§ **RECORDS**:
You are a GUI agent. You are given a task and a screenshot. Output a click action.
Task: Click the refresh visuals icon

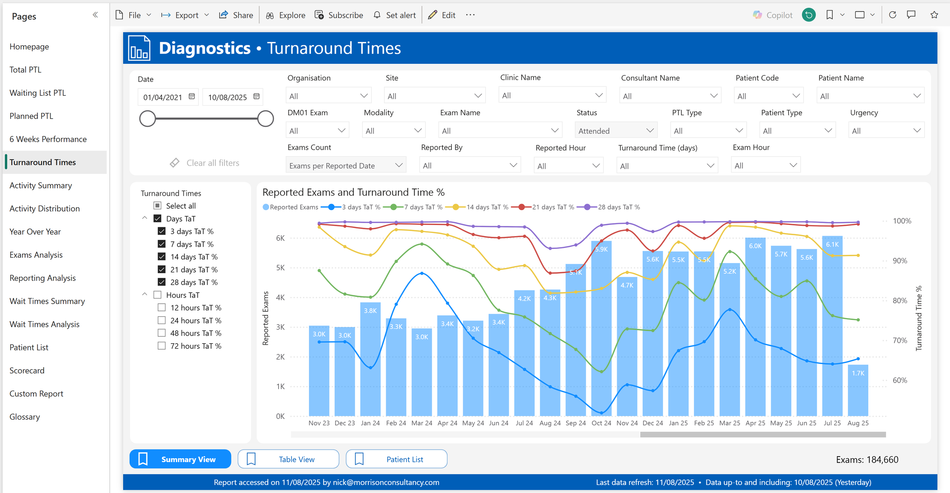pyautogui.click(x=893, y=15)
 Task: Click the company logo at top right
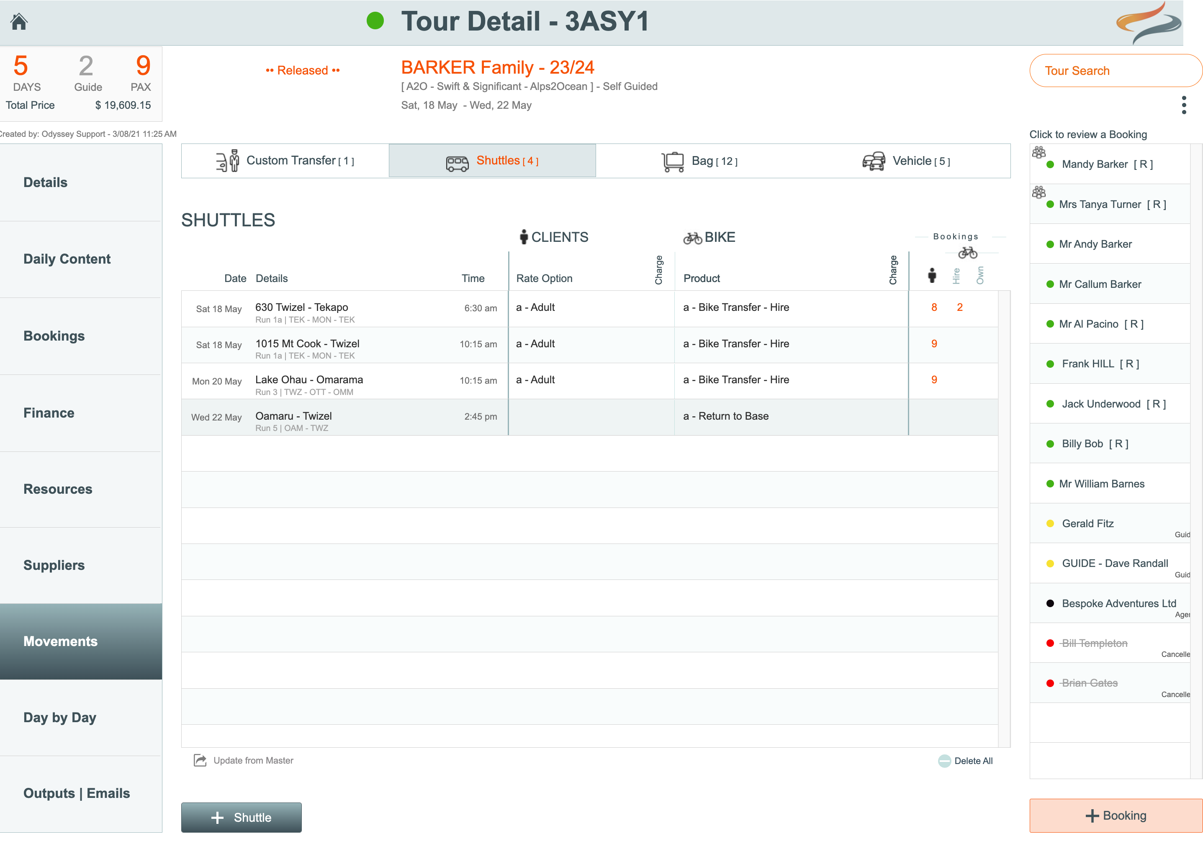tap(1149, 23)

§ **TASK GOAL**: When a picture appears in the material, please pass over it while retyping the rest exactly.

§ **REPLY**:
You are a GUI agent. You are given a task and a screenshot. Output a click action.
Task: Click the refresh visuals icon

pyautogui.click(x=893, y=15)
 Task: Click the company logo at top right
tap(1149, 23)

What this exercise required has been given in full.